6 of 6 people found the following review helpful:
5.0 out of 5 stars
Tadd Dameron's tribute to Trane,
By
This review is from: Soultrane (Audio CD)
This album does not contain the song "Soultrane" written by Tad Dameron as an honor to John, but the tunes on this album makes the listener understand how "soul" and "Trane" are to be juxtaposed if not merged into one.
Trane is a perfectionist: Everything he does has to be "tight' to work, and that's the case here. This is a lesson he apparently learned from Miles. No one slacks around on a John Coltrane set: He sets the tone, the sound and the spirit, and all are "dialed in" at high intensity. Red Garland and Art Taylor understand Trane's sentimentality and his soul; they don't have a choice. And that's why this is one of the best albums in Jazz. Trane demands the same discipline of his sidemen as he demands of himself and that is to "go all out, at all times." This is probably the last album before Trane went off into another direction, into his sheets of sound and trying to milk a chord out of every note. After this album, it gets deep. Ten Stars
3 of 3 people found the following review helpful:
4.0 out of 5 stars
Trane entering his prime,
By G B (Connecticut) - See all my reviews
This review is from: Soultrane (Audio CD)
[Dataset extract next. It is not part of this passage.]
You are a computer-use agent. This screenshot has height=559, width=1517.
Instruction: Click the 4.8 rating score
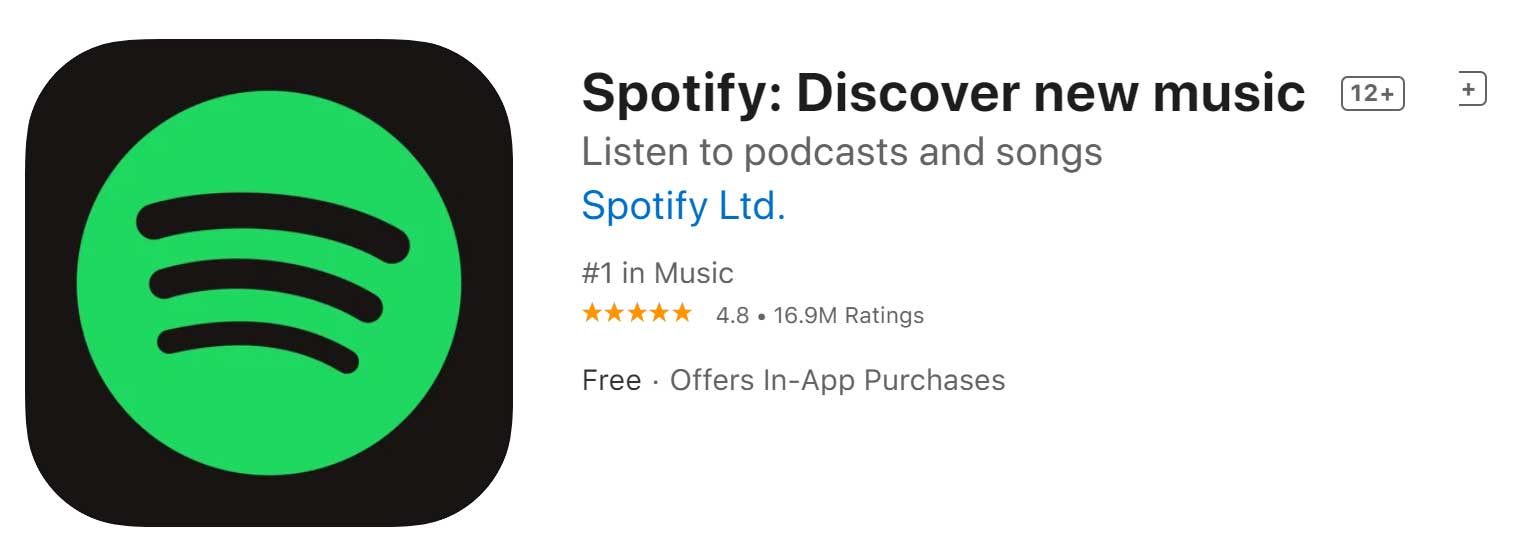732,316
1957 was the watershed year for John Coltrane -- on earlier recordings with Miles Davis and others, he occasionally sounded tentative or overambitious. But by the time he went into the studio in February '58 to record Soultrane, he had made the transition from being just another hard bop saxophonist to becoming one of the most revolutionary musicians in jazz. He sounds confident and full of fresh ideas on each of the five selections here, his playing has increased in density ("sheets of sound"), and his rhythm section (Red Garland, Paul Chambers, Art Taylor) always swings. The quartet takes Tadd Dameron's "Good Bait" at a bouncy, mid-tempo pace. Coltrane's first recording of Bill Eckstine's "I Want to Talk About You" is also on the record; it's beautiful and respectful but lacks the passionate intensity of later live versions. The album closes out with a moving elegy to alto saxophonist Ernie Henry ("Theme for Ernie") and a torrential version of Irving Berlin's "Russian Lullaby". This isn't a masterpiece on the level of Blue Train, but it is one of Coltrane's best recordings on the Prestige label and features him at the beginning of his "sheets of sound" period. It also provides a nice complement to the classic Milestones album which he recorded at about the same time with the Miles Davis sextet.
[This review is based on the K2 20-bit remaster, which had great sound. I have not heard the 2006 reissue. The tracklists are identical.]